Quaranta a trenta

Gesti bianchi. Ci si rilassa guardando il torneo di Wimbledon in Tv. Il tennis è uno sport nervoso, visto da bordocampo è adrenalina pura, uno scontro fisico fra atleti che usano la racchetta come una mazza, con quella pallina sparata alla velocità del missile, che ti mette l’ansia.

In Tv no, tutto è attutito e l’unico fastidio è determinato dalla macchia di erba secca tendente al terrigno che si forma dopo dieci giorni di partite e rompe l’armonia verde del centrale di Wimbledon. Quaranta a trenta.

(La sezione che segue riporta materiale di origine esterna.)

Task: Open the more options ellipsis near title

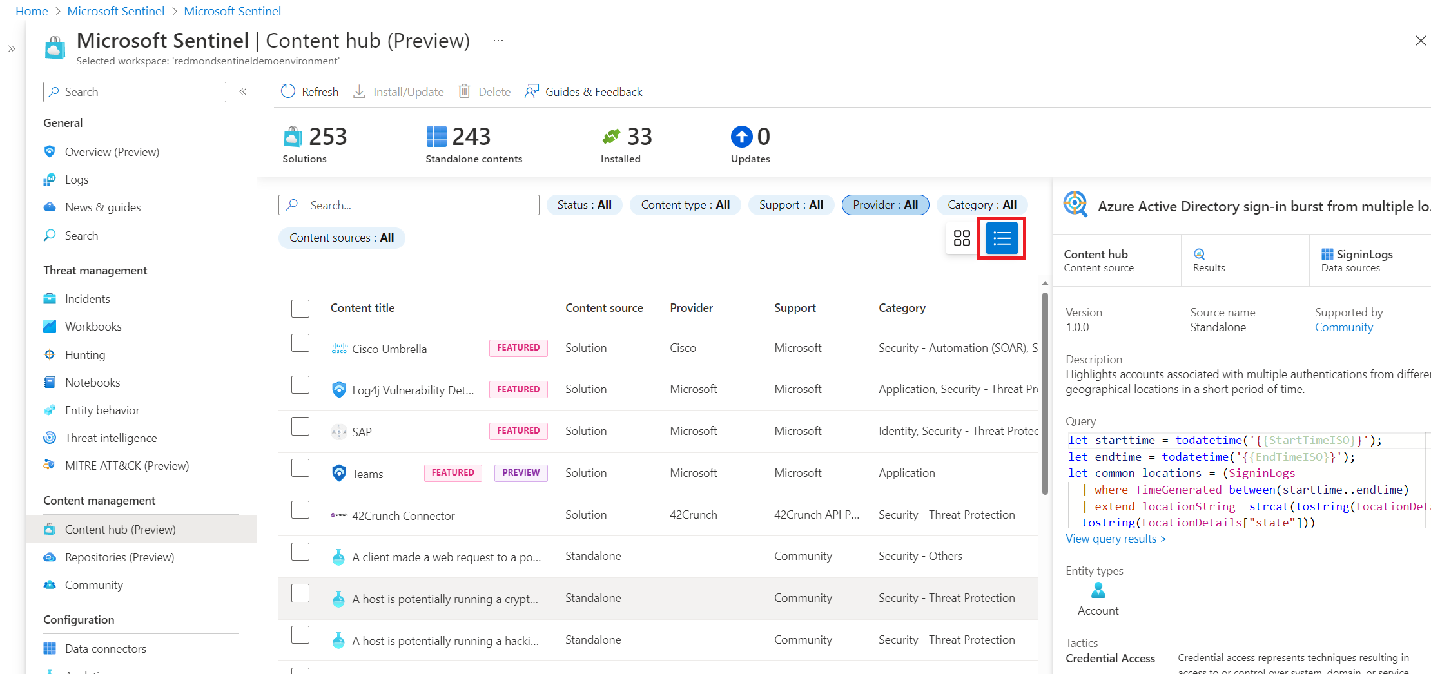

Poco prima che arrivi il sonno torna alla mente un dettaglio: 40 anni fa (le rievocazioni sono il post-it della memoria) qui vinse un atleta nero. Il primo e l’unico nero, Arthur Ashe. Giocava a tennis con la grazia di Riccardo Muti quando dirige Wagner (la morte di Tristano e Isotta) ed era un signore. Era, perché ci ha lasciato nel 1993 dopo avere contratto l’Aids con una trasfusione.

Battè in finale Jimmy Connors, il numero uno dei bombardieri, in una partita epica: da una parte Hulk, dall’altra Nureyev. I due si detestavano. Connors aveva da poco querelato Ashe che lo aveva criticato per aver preferito un’esibizione a suon di dollari alla convocazione in nazionale per la coppa Davis.

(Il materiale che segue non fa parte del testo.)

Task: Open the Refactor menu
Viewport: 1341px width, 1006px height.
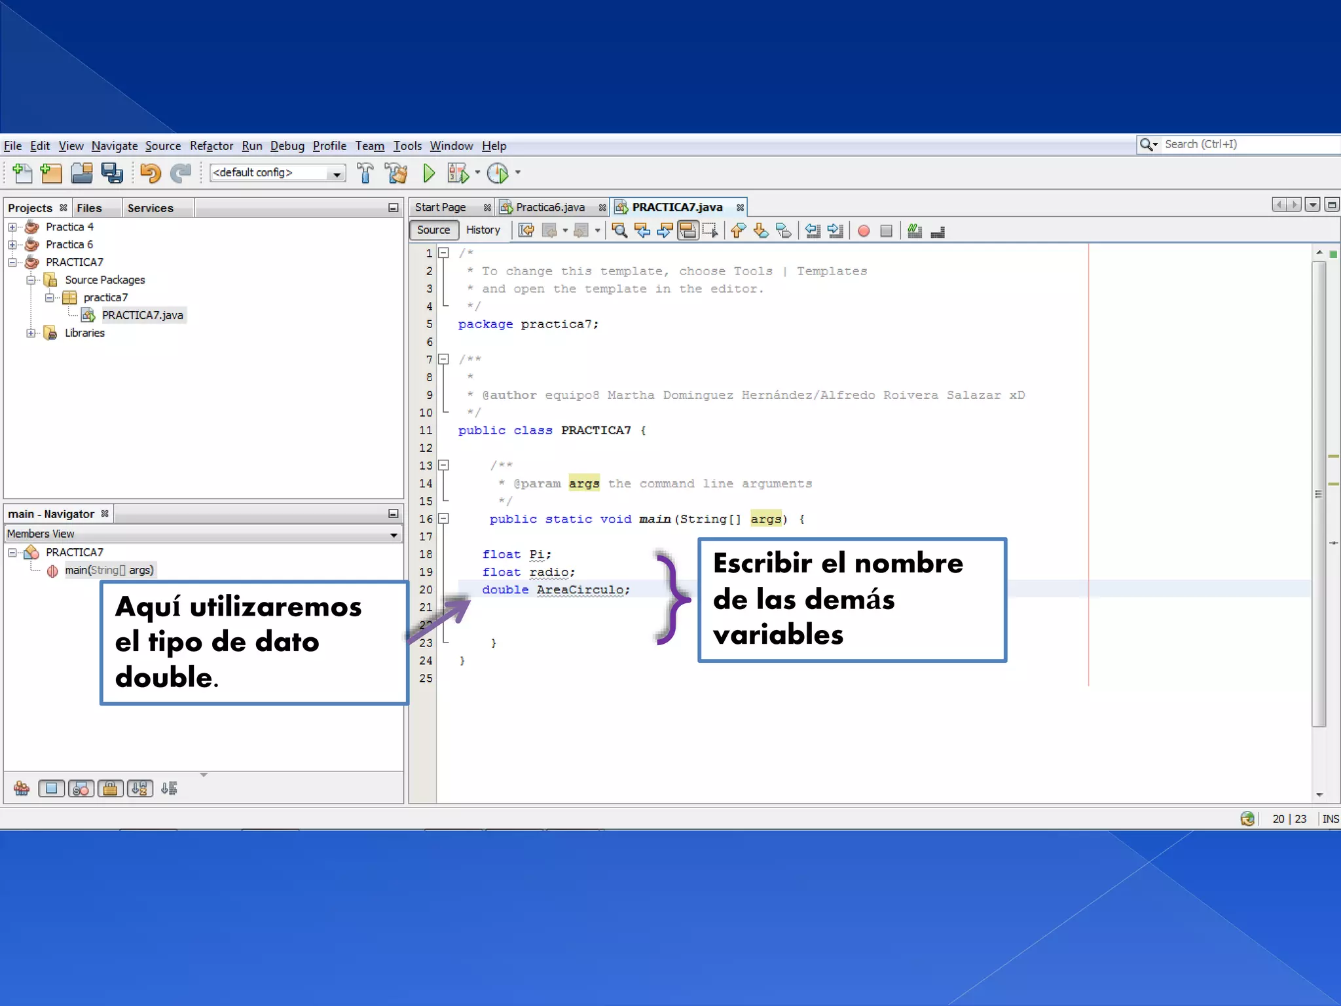Action: [211, 146]
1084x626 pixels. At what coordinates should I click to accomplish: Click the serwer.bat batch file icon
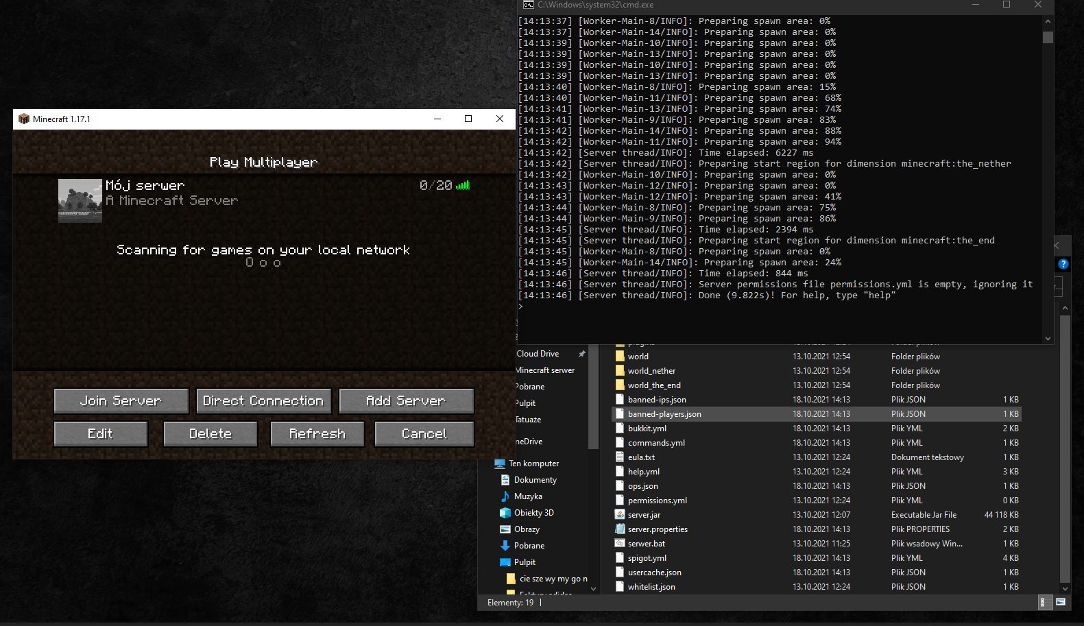620,544
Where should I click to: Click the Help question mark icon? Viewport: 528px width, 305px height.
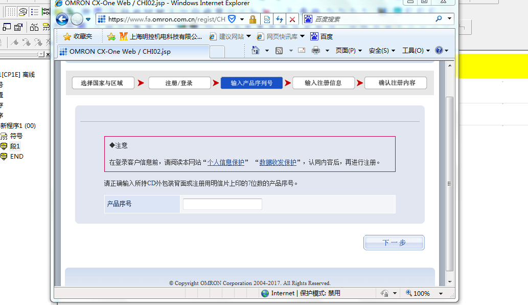pyautogui.click(x=439, y=51)
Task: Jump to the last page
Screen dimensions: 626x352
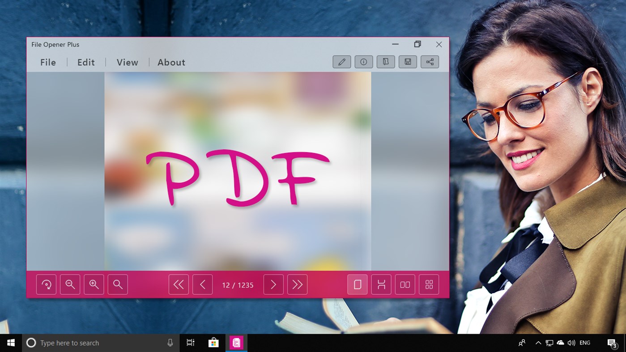Action: (x=297, y=284)
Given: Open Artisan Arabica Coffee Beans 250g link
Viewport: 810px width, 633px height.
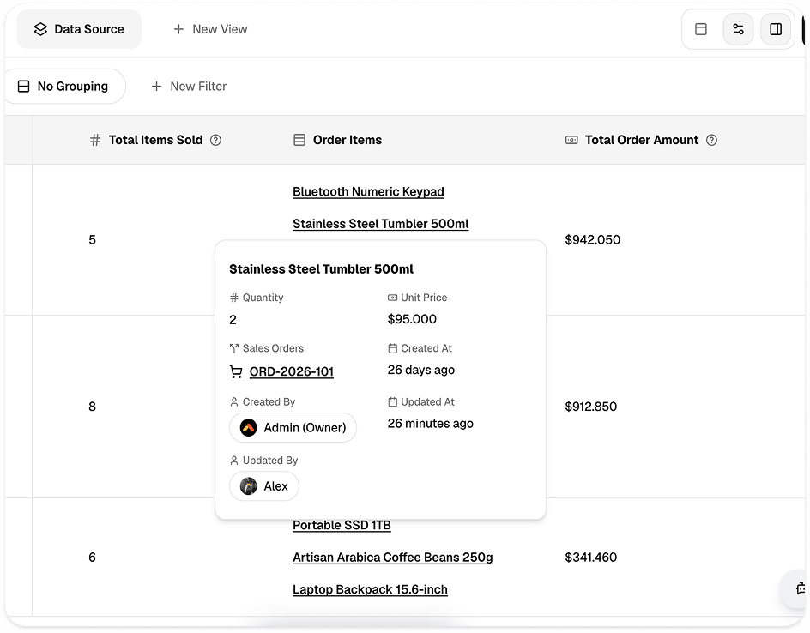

Lo scrittore John McPhee, che scrisse la cronaca del match per il New York Times, concluse l’articolo così: «Ashe ha vinto per manifesta superiorità... culturale». Qualche giorno dopo Connors ritirò la querela e lo ringraziò per la lezione gratis. Con quella palla di capelli afro in testa era davvero unico, Arthur Ashe. Poco prima di morire disse: «Non mi sono mai chiesto perché mi sia toccato l’Aids come non mi sono mai chiesto perché mi sia toccato vincere a Wimbledon: ho pensato che fosse la volontà di Dio». Campioni per sempre.